Wir haben also den „Bartleby“ neu übersetzen lassen und entlassen diese Fassung hiermit feierlich in die Gemeinfreiheit. Jedermann kann ihn nutzen und bearbeiten, jedoch sollte der Übersetzer Dr. Jan Wilm weiterhin genannt werden, denn er hat freundlicherweise seine Urheberrechte, soweit sie abgebbar waren, für unseren Zweck abgegeben – was keine Selbstverständlichkeit ist.

Zudem kann das Buch hier nach Anmeldung kommentiert werden. Gerade der Bartleby erlaubt viele Interpretationen. Warum stellt Bartleby seine Arbeit ein? Was hat seine Vorgeschichte zu bedeuten? Was hat der Erzähler mit der Sache zu tun? Und so weiter, um ein Haar hätte ich eine eigene Interpretation geschrieben.

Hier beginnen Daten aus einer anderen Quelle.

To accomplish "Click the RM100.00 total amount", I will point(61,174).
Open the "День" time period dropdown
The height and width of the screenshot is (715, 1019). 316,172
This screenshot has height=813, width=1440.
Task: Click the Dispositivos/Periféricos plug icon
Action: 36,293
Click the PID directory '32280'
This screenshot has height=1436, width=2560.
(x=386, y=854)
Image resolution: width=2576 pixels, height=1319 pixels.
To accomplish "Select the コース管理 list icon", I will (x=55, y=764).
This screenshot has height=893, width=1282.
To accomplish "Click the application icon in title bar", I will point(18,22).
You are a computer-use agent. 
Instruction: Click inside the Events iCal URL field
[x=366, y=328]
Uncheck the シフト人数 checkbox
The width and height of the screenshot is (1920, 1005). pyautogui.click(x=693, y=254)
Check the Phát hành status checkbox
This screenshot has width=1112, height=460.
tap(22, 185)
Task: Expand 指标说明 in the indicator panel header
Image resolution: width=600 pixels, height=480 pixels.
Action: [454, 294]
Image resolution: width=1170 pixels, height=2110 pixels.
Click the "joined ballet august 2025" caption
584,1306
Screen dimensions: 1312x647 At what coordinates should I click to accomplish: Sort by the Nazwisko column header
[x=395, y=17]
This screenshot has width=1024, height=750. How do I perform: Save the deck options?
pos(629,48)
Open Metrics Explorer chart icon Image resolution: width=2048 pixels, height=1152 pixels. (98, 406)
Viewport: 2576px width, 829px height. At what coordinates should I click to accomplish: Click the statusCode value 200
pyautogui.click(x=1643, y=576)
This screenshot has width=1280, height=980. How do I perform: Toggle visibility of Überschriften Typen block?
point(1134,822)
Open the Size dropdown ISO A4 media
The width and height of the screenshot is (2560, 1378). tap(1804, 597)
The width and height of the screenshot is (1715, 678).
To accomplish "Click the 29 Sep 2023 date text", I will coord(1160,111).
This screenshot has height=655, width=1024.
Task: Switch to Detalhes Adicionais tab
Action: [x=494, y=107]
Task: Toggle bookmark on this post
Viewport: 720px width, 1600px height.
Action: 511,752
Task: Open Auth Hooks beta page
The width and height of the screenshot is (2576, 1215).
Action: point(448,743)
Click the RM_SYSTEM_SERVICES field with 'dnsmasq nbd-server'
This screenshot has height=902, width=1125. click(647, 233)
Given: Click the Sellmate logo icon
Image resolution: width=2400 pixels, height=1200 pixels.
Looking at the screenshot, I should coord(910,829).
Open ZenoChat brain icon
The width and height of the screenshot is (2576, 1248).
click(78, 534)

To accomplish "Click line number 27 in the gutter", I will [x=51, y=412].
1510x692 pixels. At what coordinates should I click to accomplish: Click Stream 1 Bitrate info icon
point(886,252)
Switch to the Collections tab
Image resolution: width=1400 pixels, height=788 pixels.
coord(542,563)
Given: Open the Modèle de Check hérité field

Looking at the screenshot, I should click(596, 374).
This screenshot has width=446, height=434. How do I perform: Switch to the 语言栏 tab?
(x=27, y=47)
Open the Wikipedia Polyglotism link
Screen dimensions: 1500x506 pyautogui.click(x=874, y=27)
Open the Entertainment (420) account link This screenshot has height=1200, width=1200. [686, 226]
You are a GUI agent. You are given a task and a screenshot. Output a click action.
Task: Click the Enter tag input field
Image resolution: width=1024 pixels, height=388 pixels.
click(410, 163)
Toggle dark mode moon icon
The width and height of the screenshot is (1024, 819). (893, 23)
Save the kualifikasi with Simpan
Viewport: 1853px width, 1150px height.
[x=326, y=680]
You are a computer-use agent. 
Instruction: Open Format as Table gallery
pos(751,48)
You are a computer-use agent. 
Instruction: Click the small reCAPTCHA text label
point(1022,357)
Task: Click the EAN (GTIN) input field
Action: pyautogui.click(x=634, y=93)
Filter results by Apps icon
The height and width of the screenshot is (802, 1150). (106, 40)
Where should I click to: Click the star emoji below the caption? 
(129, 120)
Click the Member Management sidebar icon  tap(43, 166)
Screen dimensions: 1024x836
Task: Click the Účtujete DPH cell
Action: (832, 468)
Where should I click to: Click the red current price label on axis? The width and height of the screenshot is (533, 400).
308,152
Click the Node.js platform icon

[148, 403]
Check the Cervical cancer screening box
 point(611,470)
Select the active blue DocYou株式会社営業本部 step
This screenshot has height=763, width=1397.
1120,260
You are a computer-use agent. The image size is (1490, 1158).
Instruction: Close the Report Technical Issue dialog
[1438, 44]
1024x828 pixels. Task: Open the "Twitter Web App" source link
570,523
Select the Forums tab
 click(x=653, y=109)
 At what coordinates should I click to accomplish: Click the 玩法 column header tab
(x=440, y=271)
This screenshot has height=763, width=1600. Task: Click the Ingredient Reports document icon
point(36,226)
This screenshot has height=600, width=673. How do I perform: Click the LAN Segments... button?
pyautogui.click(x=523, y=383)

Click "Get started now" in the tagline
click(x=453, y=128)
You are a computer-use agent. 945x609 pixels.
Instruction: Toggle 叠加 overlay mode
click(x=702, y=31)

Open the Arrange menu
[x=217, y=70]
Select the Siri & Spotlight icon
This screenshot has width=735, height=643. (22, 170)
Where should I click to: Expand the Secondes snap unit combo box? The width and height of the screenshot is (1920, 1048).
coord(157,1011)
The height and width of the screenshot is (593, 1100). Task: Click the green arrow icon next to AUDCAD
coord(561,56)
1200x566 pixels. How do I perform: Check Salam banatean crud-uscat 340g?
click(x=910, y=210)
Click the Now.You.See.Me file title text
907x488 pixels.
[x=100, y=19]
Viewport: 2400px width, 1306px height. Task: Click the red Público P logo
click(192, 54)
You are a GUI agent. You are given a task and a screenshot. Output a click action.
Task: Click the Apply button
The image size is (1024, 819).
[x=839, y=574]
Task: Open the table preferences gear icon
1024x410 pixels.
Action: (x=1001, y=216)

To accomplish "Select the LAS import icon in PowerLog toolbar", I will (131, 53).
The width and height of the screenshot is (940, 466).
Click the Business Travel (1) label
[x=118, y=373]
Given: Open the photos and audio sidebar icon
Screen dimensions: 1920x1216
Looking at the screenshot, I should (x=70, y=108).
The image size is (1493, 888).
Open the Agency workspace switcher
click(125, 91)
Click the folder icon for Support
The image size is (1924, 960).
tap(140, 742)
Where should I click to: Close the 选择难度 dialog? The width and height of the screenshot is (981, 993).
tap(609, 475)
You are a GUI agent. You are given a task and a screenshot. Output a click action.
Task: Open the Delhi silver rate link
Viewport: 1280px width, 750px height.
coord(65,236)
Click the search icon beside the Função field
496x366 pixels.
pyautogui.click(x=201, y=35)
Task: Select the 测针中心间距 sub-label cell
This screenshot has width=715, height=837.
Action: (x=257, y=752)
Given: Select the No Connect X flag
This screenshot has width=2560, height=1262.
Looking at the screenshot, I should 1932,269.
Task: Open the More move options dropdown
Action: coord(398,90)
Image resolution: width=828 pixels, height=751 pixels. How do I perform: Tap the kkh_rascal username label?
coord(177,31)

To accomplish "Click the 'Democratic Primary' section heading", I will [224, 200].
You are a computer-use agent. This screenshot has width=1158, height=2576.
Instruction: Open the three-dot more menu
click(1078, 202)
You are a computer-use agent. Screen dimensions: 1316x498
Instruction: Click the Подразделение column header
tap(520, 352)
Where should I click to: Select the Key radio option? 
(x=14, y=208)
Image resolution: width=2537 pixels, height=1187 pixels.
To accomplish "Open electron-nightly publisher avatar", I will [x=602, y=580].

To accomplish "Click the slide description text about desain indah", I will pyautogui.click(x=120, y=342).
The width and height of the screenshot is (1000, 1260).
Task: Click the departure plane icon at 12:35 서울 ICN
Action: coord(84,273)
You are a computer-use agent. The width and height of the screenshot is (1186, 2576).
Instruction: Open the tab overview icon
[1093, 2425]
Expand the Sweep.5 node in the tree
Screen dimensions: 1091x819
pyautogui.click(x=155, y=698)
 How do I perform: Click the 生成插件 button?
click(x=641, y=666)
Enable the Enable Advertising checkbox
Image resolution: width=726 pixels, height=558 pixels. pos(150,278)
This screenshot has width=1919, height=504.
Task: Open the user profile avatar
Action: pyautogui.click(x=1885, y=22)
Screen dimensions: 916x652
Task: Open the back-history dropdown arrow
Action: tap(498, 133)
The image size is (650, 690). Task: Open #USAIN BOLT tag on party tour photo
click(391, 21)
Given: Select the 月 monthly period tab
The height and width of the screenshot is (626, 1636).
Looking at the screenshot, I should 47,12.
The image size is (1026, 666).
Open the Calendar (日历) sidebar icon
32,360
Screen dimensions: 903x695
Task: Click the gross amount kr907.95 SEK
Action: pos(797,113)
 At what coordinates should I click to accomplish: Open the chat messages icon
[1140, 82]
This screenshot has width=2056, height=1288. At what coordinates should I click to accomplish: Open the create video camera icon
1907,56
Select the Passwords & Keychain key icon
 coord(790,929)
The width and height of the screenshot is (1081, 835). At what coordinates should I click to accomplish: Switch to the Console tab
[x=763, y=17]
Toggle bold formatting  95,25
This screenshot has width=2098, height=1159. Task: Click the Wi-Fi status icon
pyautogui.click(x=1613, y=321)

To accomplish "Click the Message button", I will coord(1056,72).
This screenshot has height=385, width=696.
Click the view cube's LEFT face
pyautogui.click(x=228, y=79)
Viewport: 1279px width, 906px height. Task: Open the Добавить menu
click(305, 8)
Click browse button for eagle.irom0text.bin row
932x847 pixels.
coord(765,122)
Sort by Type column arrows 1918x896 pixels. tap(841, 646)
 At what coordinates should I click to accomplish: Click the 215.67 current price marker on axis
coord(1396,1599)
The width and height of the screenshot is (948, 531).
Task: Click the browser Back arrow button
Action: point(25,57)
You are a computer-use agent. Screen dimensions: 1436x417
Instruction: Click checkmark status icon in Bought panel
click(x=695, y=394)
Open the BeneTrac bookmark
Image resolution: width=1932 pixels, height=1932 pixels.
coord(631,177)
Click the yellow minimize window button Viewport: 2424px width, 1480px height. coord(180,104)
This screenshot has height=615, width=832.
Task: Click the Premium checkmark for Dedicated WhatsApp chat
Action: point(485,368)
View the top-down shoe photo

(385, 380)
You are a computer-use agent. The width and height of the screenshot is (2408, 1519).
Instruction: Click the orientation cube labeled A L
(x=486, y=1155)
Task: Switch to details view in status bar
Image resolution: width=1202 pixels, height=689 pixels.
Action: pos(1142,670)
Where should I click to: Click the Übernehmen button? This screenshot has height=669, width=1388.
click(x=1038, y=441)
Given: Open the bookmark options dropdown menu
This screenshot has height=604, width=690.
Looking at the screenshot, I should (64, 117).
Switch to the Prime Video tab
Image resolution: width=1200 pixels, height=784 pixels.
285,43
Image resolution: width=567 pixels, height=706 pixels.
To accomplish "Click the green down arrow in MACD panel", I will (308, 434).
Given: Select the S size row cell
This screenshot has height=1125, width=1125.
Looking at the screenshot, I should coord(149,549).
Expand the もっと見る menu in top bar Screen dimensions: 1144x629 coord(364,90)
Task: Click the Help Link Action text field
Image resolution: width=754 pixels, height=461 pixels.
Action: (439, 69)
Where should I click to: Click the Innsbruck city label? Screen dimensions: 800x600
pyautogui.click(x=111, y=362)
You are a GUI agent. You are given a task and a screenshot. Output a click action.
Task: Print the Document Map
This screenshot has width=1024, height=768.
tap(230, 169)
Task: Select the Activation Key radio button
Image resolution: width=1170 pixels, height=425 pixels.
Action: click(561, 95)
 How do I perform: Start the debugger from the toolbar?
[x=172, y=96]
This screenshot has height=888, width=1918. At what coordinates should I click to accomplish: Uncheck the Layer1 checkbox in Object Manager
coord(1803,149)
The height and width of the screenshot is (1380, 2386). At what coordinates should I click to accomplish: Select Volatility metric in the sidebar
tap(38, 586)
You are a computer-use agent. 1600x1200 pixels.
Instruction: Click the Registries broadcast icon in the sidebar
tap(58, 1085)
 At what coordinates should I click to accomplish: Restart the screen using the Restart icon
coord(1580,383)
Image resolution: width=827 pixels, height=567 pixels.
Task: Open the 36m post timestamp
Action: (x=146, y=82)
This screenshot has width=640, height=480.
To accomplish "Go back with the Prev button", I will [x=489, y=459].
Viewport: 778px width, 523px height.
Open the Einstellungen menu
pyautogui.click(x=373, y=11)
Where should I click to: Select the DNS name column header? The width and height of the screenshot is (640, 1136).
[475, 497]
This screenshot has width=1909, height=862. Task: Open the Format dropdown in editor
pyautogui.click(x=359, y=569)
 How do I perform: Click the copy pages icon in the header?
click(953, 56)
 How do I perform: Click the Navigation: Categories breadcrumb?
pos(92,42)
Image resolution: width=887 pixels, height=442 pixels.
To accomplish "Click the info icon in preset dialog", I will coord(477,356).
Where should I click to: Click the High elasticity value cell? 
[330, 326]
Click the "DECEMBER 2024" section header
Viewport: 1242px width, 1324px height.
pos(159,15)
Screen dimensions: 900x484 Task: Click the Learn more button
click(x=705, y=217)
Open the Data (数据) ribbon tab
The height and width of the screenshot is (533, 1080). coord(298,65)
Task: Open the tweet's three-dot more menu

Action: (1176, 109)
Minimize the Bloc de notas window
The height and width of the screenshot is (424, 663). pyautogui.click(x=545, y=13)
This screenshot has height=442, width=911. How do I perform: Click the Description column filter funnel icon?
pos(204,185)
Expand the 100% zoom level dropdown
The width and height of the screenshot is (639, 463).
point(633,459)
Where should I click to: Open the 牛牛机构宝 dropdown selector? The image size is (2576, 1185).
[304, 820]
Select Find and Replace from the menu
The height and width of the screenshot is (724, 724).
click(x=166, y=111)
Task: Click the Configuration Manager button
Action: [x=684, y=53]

Eine Weltneuheit, die wir vorerst verschweigen

Bei der Gelegenheit können wir auch eine Weltneuheit vorstellen: Dieses hier ist ein WordPress-Blog und wir haben ein WordPress-Plugin entwickelt, mit dem man Buchzitate einbetten kann. Das geht nur mit Sobooks und so sieht es aus:

Diese Funktion zeigen wir hier als Vorführversion: Das Zitat, eine wunderbare Anregung für alle Twitterer, verlinkt direkt in das Buch, so dass man den Kontext lesen kann, falls man sich bis dahin merken konnte, worauf man zuvor geklickt hat. Das Plugin ist fertig, muss aber noch für alle Welt released werden, damit es jeder bloggende Autor, Rezensent und Buchliebes nutzen kann (Anleitung etc.). Wir werden es mit gewohntem Getöse ankündigen, sobald es so weit ist.

Wir können uns gut vorstellen, weitere Bücher gemeinfrei zu machen, wenn es nicht zu teuer wird: Wer hat Vorschläge für Werke ? Und wer möchte uns dabei helfen, z.B. einen Übersetzer suchen, zum Thema „trommeln“, eine Kickstarter-Kampagne oder ähnliches machen? Bitte wendet Euch gern an mich (ck@sobooks.de) oder hinterlasst hier einen Kommentar.

tl;drs machen keinen Sinn. Dafür gibt es Überschriften und ein Text ist so lang, wie der Sinn es erfordert.